- **Directions for this task**: Could you retype the lines of the material exactly, starting at the line that contains "Where should I click to: Click the スタジオモード" and ending at the line that contains "pyautogui.click(x=2137, y=1465)"?

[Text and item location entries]
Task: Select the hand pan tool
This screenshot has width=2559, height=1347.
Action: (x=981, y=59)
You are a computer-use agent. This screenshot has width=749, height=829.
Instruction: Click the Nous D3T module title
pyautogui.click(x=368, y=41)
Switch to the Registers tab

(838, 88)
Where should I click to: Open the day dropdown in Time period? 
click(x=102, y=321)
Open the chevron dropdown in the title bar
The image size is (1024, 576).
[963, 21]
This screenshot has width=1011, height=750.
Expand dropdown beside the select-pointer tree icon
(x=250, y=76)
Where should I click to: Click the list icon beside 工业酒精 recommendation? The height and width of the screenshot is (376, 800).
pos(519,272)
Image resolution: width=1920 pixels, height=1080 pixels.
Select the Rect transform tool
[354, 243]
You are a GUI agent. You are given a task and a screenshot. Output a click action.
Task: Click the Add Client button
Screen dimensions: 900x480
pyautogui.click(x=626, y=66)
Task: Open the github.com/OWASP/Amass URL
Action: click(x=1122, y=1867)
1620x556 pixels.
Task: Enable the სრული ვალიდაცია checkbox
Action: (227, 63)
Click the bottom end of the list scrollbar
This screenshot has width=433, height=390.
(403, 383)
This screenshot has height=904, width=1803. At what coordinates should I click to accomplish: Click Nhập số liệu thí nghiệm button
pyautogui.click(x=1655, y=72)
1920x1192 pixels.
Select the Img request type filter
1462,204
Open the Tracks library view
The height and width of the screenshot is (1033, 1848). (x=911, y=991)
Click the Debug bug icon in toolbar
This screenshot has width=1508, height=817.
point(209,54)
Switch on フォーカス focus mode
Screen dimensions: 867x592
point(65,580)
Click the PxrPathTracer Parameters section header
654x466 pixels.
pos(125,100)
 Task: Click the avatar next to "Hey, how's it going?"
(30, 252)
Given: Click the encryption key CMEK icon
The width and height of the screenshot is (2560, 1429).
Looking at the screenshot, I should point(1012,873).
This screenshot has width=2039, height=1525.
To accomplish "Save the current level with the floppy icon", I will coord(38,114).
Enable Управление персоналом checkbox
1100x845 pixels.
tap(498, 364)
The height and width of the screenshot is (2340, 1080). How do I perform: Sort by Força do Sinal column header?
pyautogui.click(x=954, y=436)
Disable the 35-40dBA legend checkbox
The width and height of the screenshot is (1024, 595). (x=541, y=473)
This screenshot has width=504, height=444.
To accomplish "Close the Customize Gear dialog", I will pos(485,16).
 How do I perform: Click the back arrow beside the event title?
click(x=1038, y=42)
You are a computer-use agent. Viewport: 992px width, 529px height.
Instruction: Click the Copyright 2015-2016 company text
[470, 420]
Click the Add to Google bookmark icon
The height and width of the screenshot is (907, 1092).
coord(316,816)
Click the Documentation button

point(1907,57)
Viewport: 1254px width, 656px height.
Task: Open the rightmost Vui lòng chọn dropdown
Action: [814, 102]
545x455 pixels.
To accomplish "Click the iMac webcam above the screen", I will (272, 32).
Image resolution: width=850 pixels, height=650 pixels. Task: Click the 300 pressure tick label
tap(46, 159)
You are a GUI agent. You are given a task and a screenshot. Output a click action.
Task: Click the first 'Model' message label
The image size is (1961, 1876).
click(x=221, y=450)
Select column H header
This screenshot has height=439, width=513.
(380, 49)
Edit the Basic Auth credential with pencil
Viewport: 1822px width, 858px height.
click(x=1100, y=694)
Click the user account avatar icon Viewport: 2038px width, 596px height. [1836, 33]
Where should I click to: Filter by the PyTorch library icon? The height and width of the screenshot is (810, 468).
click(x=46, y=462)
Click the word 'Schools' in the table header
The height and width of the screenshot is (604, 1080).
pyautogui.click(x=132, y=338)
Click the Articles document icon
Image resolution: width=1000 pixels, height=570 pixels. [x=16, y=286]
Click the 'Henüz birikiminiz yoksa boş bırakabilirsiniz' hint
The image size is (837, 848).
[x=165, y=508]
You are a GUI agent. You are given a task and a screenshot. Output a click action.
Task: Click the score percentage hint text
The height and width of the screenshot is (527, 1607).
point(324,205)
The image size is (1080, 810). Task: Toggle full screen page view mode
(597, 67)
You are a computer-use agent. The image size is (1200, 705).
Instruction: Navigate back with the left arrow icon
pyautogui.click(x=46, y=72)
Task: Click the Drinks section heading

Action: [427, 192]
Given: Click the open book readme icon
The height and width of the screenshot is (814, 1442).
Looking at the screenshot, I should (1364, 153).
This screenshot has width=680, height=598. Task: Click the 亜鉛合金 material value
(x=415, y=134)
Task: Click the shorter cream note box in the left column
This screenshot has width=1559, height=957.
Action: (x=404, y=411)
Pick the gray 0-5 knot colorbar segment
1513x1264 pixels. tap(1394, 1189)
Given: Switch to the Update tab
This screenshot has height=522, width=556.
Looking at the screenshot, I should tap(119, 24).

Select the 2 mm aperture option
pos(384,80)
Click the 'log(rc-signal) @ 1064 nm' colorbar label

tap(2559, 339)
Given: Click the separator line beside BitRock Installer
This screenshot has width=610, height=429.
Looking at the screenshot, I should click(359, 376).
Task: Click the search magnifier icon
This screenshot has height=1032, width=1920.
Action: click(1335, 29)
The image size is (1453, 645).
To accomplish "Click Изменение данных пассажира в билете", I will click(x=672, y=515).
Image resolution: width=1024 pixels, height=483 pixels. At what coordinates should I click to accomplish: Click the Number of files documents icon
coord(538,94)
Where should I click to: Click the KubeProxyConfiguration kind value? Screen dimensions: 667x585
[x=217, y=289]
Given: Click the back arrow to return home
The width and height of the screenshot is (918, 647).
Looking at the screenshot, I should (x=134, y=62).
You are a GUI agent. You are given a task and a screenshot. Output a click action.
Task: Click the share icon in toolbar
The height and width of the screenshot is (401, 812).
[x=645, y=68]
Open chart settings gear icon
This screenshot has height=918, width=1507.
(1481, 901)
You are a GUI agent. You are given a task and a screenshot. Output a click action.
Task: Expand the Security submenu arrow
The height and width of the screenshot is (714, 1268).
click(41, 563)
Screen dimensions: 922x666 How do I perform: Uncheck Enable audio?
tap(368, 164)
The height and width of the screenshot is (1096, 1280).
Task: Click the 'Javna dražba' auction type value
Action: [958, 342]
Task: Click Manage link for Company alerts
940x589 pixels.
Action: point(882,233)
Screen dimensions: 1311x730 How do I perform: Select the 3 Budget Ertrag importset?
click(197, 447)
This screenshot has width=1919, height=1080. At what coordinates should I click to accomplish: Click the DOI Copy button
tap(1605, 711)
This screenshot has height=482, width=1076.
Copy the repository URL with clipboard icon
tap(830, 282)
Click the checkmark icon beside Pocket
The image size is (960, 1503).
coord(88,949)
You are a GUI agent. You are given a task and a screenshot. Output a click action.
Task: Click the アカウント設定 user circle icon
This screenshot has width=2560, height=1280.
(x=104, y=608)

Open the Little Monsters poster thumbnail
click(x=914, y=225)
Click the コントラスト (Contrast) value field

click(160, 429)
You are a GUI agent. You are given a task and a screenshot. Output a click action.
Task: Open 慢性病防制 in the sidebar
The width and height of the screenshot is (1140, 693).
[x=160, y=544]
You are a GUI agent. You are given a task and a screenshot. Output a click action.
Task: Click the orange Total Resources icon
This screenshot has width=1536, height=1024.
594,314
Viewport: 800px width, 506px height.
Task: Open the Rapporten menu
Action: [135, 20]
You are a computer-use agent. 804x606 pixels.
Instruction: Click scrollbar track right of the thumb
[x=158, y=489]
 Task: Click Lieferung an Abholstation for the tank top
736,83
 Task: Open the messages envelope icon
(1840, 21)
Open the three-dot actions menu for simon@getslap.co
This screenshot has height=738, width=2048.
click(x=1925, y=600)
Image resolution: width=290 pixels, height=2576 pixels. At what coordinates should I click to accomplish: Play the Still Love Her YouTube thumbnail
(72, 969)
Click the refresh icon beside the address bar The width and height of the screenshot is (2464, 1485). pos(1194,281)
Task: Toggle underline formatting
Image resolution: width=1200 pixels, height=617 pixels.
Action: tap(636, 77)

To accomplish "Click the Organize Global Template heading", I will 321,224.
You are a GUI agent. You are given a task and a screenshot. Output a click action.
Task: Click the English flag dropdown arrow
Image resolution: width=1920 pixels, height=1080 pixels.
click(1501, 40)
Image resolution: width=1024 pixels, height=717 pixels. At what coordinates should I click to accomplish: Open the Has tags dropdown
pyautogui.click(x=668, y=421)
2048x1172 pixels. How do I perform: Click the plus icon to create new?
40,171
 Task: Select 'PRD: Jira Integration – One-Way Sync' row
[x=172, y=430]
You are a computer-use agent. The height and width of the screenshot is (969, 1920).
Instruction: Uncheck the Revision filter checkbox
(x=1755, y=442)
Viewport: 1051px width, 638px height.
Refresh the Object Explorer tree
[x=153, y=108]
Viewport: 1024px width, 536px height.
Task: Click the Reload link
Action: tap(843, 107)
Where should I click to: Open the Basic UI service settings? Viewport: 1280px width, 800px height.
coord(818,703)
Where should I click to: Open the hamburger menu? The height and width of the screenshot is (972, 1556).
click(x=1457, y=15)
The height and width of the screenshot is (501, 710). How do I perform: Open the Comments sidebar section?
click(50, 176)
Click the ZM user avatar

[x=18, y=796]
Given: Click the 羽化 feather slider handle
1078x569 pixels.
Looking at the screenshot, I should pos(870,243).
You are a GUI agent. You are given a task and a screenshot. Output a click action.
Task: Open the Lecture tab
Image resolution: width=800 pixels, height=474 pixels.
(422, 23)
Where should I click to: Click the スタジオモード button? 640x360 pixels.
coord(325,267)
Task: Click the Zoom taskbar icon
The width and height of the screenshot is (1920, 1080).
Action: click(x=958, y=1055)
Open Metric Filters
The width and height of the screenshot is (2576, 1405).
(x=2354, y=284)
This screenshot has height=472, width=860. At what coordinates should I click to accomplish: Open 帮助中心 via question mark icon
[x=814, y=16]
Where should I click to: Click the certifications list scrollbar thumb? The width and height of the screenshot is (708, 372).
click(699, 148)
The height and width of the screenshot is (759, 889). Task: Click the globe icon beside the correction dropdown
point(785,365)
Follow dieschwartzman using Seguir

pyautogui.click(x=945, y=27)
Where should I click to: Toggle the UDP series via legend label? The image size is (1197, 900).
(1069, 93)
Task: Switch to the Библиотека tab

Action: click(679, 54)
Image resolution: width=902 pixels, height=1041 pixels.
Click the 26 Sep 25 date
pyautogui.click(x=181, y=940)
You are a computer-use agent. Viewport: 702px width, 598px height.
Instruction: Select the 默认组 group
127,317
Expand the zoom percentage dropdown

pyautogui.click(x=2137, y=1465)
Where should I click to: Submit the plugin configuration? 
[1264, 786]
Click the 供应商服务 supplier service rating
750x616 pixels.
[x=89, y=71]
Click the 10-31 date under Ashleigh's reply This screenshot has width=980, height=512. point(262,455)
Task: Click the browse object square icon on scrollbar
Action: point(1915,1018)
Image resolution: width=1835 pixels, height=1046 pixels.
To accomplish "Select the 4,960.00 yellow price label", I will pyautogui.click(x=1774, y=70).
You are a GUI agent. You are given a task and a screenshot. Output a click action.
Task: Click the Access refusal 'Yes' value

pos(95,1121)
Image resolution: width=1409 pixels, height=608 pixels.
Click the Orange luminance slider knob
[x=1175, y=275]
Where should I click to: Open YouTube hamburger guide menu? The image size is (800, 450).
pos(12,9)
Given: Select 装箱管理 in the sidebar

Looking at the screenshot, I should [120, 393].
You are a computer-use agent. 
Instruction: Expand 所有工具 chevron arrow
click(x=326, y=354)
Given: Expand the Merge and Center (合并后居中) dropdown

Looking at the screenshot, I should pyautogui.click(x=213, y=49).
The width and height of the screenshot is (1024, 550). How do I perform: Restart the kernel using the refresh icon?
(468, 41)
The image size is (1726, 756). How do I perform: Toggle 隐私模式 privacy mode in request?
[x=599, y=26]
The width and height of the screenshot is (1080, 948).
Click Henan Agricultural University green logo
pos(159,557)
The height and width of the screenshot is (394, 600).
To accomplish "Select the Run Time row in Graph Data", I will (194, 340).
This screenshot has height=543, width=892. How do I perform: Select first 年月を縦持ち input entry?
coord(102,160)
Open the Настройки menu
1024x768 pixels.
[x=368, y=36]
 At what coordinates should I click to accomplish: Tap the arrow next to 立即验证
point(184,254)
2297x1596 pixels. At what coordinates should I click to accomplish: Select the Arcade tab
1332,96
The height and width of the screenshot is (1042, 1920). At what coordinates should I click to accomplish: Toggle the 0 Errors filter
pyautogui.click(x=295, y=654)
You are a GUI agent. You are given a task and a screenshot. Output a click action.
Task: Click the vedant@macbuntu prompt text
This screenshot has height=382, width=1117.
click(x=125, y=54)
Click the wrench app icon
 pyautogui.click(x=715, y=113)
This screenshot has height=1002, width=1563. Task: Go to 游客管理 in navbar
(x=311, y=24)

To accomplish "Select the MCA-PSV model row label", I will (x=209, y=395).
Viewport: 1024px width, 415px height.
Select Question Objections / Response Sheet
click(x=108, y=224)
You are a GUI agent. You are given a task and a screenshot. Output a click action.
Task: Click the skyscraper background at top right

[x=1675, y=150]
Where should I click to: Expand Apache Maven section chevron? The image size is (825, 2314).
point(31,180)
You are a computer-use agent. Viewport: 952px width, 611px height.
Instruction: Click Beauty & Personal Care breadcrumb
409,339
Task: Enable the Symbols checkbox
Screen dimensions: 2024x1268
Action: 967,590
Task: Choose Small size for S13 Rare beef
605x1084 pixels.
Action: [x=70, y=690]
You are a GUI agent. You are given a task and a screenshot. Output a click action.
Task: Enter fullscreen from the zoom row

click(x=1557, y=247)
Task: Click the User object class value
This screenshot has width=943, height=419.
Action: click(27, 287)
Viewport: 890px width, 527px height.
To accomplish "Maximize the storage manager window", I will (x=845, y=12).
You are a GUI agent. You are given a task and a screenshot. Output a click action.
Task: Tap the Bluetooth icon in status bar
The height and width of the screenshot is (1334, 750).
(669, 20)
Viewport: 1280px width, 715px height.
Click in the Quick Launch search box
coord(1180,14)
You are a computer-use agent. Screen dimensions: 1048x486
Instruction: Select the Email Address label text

- **Solution for this task**:
Where should I click to: Click the スタジオモード button? 640x360 pixels.
coord(325,267)
Task: Click the Zoom taskbar icon
The width and height of the screenshot is (1920, 1080).
Action: click(x=958, y=1055)
Open Metric Filters
The width and height of the screenshot is (2576, 1405).
(x=2354, y=284)
This screenshot has height=472, width=860. At what coordinates should I click to accomplish: Open 帮助中心 via question mark icon
[x=814, y=16]
Where should I click to: Click the certifications list scrollbar thumb? The width and height of the screenshot is (708, 372).
click(699, 148)
The height and width of the screenshot is (759, 889). Task: Click the globe icon beside the correction dropdown
point(785,365)
Follow dieschwartzman using Seguir

pyautogui.click(x=945, y=27)
Where should I click to: Toggle the UDP series via legend label? The image size is (1197, 900).
(1069, 93)
Task: Switch to the Библиотека tab

Action: click(679, 54)
Image resolution: width=902 pixels, height=1041 pixels.
Click the 26 Sep 25 date
pyautogui.click(x=181, y=940)
You are a computer-use agent. Viewport: 702px width, 598px height.
Instruction: Select the 默认组 group
127,317
Expand the zoom percentage dropdown

pyautogui.click(x=2137, y=1465)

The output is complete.